▶ _Текст для чтения_
Утраченную целостность К. Бальмонт искал в далёком прошлом, А. Блок - в будущем. «Непостижимо для нас древняя душа ощущает как единое и цельное всё то, что мы сознаём как различное и враждебное друг другу», - писал А. Блок (5, 36). Это изначальное единство человека со всеми природными стихиями, когда человек наделяет каждую своим лицом и нравом, образом и подобием человека, пытается возродить поэзия Бальмонта. Поэт говорит о своей отличительной цельности, стихийности, органичности. В записной книжке 1904 г. К. Бальмонт писал о рождении Поэта в своем творчестве, «стихийного гения» (1, 140) [2], причастного всем природным стихиям: «Огонь, Вода, Земля и Воздух -четыре царственные стихии, с которыми неизменно живет моя душа в радостном и тайном соприкосновении» (1, 7). По типологии М. Цветаевой он относим к «поэтам без истории», в противоположность лирике Пушкина или Блока; «что бы ни созидали (или разрушали) валы истории, - он слышит только свое», раскрывая свое природное «я», подобно органике поэзии Б. Пастернака [3]. Это поэзия, в которой «я» ощущает себя равновеликим миру. Поэт для него - вечный странник, близкий стихиям, первозданному единству с миром, с его мироприятием и «све-тослужением». Трудно назвать поэта Серебряного века, который бы так полно воплотил поиск синтеза, вдохновляясь «вещими речениями» древних народов и «горными вершинами» мировой культуры, которому «открылось, что времени нет». Наследник Пушкина и Достоевского, Бальмонт в высшей степени наделён «главенствующим свойством арийца - всемирный огляд, все-божие природы, всечеловечность» [4].

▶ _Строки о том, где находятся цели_
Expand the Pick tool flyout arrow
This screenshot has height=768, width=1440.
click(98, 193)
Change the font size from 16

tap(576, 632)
==
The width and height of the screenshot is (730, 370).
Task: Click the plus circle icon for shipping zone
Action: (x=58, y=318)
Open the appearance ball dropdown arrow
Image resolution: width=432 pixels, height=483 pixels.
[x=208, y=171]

▶ _Письменное задание 1_
Верны ли утверждения (a), (b) и (c) по тексту о Бальмонте? На каждое ответьте «да» или «нет» и дословно приведите решающие слова текста.
(a) Бальмонт искал утраченную целостность в будущем.
(b) В записной книжке 1904 г. Бальмонт говорит о четырёх стихиях, с которыми живёт его душа.
(c) По типологии М. Цветаевой Бальмонт относится к «поэтам без истории».
▶ _Письменное задание 2_
Чьим наследником назван Бальмонт в тексте о Бальмонте?

▶ _Ответ 1_
(a) Нет: «Утраченную целостность К. Бальмонт искал в далёком прошлом, А. Блок - в будущем».
(b) Да: «четыре царственные стихии, с которыми неизменно живет моя душа».
(c) Да: «он относим к „поэтам без истории“».

▶ _Ответ 2_
Пушкина и Достоевского.